* [What this task involves] Please convert every line of the entries below into a JSON list of strings, one string per line, leaving out blank lines.

________

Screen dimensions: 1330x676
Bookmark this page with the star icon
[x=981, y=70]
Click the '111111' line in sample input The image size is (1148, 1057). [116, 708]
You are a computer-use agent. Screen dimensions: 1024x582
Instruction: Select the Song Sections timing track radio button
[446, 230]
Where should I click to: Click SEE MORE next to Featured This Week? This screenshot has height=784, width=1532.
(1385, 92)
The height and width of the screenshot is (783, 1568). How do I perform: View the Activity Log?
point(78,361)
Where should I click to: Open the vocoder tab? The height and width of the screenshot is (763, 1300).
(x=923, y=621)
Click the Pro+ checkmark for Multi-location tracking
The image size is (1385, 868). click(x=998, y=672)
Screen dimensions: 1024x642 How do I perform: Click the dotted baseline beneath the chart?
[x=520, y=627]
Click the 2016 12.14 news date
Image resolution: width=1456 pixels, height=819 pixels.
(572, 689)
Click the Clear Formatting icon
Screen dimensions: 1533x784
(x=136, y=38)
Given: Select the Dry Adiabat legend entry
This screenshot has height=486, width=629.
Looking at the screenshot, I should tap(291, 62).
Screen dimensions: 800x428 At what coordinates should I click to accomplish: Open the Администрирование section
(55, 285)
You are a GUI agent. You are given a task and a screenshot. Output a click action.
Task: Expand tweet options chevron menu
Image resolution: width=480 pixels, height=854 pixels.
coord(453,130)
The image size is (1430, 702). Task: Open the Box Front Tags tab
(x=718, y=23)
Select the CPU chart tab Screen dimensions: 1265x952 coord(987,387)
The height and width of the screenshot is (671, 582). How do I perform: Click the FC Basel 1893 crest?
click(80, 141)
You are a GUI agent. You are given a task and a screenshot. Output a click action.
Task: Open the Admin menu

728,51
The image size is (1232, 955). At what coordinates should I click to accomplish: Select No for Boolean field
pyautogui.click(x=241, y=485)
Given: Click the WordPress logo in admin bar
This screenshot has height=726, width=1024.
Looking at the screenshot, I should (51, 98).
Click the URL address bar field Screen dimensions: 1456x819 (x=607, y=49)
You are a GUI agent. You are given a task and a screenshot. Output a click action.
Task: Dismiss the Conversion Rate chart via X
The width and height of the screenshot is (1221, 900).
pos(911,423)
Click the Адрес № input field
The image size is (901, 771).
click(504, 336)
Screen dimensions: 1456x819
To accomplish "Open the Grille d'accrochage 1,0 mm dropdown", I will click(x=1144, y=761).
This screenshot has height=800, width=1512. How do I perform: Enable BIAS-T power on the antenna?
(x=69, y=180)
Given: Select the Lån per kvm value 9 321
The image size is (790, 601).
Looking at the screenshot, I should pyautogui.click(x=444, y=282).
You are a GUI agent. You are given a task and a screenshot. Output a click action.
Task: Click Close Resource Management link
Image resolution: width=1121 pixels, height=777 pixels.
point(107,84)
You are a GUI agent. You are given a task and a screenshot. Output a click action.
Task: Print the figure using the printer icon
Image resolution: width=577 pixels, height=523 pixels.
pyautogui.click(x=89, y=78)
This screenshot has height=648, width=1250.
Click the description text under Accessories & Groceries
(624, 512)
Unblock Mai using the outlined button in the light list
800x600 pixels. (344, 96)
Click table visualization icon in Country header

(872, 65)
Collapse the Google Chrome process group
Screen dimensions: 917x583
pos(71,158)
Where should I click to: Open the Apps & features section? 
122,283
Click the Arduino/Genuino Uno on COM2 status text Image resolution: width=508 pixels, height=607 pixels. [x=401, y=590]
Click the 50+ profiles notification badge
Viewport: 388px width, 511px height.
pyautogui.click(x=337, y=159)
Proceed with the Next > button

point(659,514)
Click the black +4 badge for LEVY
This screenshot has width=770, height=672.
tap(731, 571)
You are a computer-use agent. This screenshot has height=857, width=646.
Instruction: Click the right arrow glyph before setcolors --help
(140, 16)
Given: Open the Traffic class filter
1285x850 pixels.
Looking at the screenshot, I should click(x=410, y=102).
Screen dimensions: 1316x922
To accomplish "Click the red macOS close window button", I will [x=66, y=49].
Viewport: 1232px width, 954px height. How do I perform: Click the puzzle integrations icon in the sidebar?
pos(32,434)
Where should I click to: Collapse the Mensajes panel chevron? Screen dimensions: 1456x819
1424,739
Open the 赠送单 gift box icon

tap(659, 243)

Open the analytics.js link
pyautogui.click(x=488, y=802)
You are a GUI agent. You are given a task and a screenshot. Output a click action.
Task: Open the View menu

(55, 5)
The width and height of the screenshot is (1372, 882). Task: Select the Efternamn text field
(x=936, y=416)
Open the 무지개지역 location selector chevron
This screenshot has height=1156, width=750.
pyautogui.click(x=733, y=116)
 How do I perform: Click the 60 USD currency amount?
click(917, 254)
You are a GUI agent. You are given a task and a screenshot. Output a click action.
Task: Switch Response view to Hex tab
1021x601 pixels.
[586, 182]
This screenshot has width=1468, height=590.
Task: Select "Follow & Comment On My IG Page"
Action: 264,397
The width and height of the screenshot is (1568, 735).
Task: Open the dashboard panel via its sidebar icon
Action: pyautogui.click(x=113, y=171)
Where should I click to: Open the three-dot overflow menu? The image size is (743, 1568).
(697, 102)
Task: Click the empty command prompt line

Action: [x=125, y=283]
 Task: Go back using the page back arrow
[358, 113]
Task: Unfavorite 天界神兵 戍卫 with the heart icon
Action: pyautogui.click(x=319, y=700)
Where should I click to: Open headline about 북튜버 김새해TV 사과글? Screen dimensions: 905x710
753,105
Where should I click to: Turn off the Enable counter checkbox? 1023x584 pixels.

________

* [The solution]
[
  "Screen dimensions: 1330x676",
  "Bookmark this page with the star icon",
  "[x=981, y=70]",
  "Click the '111111' line in sample input The image size is (1148, 1057). [116, 708]",
  "You are a computer-use agent. Screen dimensions: 1024x582",
  "Instruction: Select the Song Sections timing track radio button",
  "[446, 230]",
  "Where should I click to: Click SEE MORE next to Featured This Week? This screenshot has height=784, width=1532.",
  "(1385, 92)",
  "The height and width of the screenshot is (783, 1568). How do I perform: View the Activity Log?",
  "point(78,361)",
  "Where should I click to: Open the vocoder tab? The height and width of the screenshot is (763, 1300).",
  "(x=923, y=621)",
  "Click the Pro+ checkmark for Multi-location tracking",
  "The image size is (1385, 868). click(x=998, y=672)",
  "Screen dimensions: 1024x642 How do I perform: Click the dotted baseline beneath the chart?",
  "[x=520, y=627]",
  "Click the 2016 12.14 news date",
  "Image resolution: width=1456 pixels, height=819 pixels.",
  "(572, 689)",
  "Click the Clear Formatting icon",
  "Screen dimensions: 1533x784",
  "(x=136, y=38)",
  "Given: Select the Dry Adiabat legend entry",
  "This screenshot has height=486, width=629.",
  "Looking at the screenshot, I should tap(291, 62).",
  "Screen dimensions: 800x428 At what coordinates should I click to accomplish: Open the Администрирование section",
  "(55, 285)",
  "You are a GUI agent. You are given a task and a screenshot. Output a click action.",
  "Task: Expand tweet options chevron menu",
  "Image resolution: width=480 pixels, height=854 pixels.",
  "coord(453,130)",
  "The image size is (1430, 702). Task: Open the Box Front Tags tab",
  "(x=718, y=23)",
  "Select the CPU chart tab Screen dimensions: 1265x952 coord(987,387)",
  "The height and width of the screenshot is (671, 582). How do I perform: Click the FC Basel 1893 crest?",
  "click(80, 141)",
  "You are a GUI agent. You are given a task and a screenshot. Output a click action.",
  "Task: Open the Admin menu",
  "728,51",
  "The image size is (1232, 955). At what coordinates should I click to accomplish: Select No for Boolean field",
  "pyautogui.click(x=241, y=485)",
  "Given: Click the WordPress logo in admin bar",
  "This screenshot has height=726, width=1024.",
  "Looking at the screenshot, I should (51, 98).",
  "Click the URL address bar field Screen dimensions: 1456x819 (x=607, y=49)",
  "You are a GUI agent. You are given a task and a screenshot. Output a click action.",
  "Task: Dismiss the Conversion Rate chart via X",
  "The width and height of the screenshot is (1221, 900).",
  "pos(911,423)",
  "Click the Адрес № input field",
  "The image size is (901, 771).",
  "click(504, 336)",
  "Screen dimensions: 1456x819",
  "To accomplish \"Open the Grille d'accrochage 1,0 mm dropdown\", I will click(x=1144, y=761).",
  "This screenshot has height=800, width=1512. How do I perform: Enable BIAS-T power on the antenna?",
  "(x=69, y=180)",
  "Given: Select the Lån per kvm value 9 321",
  "The image size is (790, 601).",
  "Looking at the screenshot, I should pyautogui.click(x=444, y=282).",
  "You are a GUI agent. You are given a task and a screenshot. Output a click action.",
  "Task: Click Close Resource Management link",
  "Image resolution: width=1121 pixels, height=777 pixels.",
  "point(107,84)",
  "You are a GUI agent. You are given a task and a screenshot. Output a click action.",
  "Task: Print the figure using the printer icon",
  "Image resolution: width=577 pixels, height=523 pixels.",
  "pyautogui.click(x=89, y=78)",
  "This screenshot has height=648, width=1250.",
  "Click the description text under Accessories & Groceries",
  "(624, 512)",
  "Unblock Mai using the outlined button in the light list",
  "800x600 pixels. (344, 96)",
  "Click table visualization icon in Country header",
  "(872, 65)",
  "Collapse the Google Chrome process group",
  "Screen dimensions: 917x583",
  "pos(71,158)",
  "Where should I click to: Open the Apps & features section? ",
  "122,283",
  "Click the Arduino/Genuino Uno on COM2 status text Image resolution: width=508 pixels, height=607 pixels. [x=401, y=590]",
  "Click the 50+ profiles notification badge",
  "Viewport: 388px width, 511px height.",
  "pyautogui.click(x=337, y=159)",
  "Proceed with the Next > button",
  "point(659,514)",
  "Click the black +4 badge for LEVY",
  "This screenshot has width=770, height=672.",
  "tap(731, 571)",
  "You are a computer-use agent. This screenshot has height=857, width=646.",
  "Instruction: Click the right arrow glyph before setcolors --help",
  "(140, 16)",
  "Given: Open the Traffic class filter",
  "1285x850 pixels.",
  "Looking at the screenshot, I should click(x=410, y=102).",
  "Screen dimensions: 1316x922",
  "To accomplish \"Click the red macOS close window button\", I will [x=66, y=49].",
  "Viewport: 1232px width, 954px height. How do I perform: Click the puzzle integrations icon in the sidebar?",
  "pos(32,434)",
  "Where should I click to: Collapse the Mensajes panel chevron? Screen dimensions: 1456x819",
  "1424,739",
  "Open the 赠送单 gift box icon",
  "tap(659, 243)",
  "Open the analytics.js link",
  "pyautogui.click(x=488, y=802)",
  "You are a GUI agent. You are given a task and a screenshot. Output a click action.",
  "Task: Open the View menu",
  "(55, 5)",
  "The width and height of the screenshot is (1372, 882). Task: Select the Efternamn text field",
  "(x=936, y=416)",
  "Open the 무지개지역 location selector chevron",
  "This screenshot has height=1156, width=750.",
  "pyautogui.click(x=733, y=116)",
  " How do I perform: Click the 60 USD currency amount?",
  "click(917, 254)",
  "You are a GUI agent. You are given a task and a screenshot. Output a click action.",
  "Task: Switch Response view to Hex tab",
  "1021x601 pixels.",
  "[586, 182]",
  "This screenshot has width=1468, height=590.",
  "Task: Select \"Follow & Comment On My IG Page\"",
  "Action: 264,397",
  "The width and height of the screenshot is (1568, 735).",
  "Task: Open the dashboard panel via its sidebar icon",
  "Action: pyautogui.click(x=113, y=171)",
  "Where should I click to: Open the three-dot overflow menu? The image size is (743, 1568).",
  "(697, 102)",
  "Task: Click the empty command prompt line",
  "Action: [x=125, y=283]",
  " Task: Go back using the page back arrow",
  "[358, 113]",
  "Task: Unfavorite 天界神兵 戍卫 with the heart icon",
  "Action: pyautogui.click(x=319, y=700)",
  "Where should I click to: Open headline about 북튜버 김새해TV 사과글? Screen dimensions: 905x710",
  "753,105",
  "Where should I click to: Turn off the Enable counter checkbox? 1023x584 pixels."
]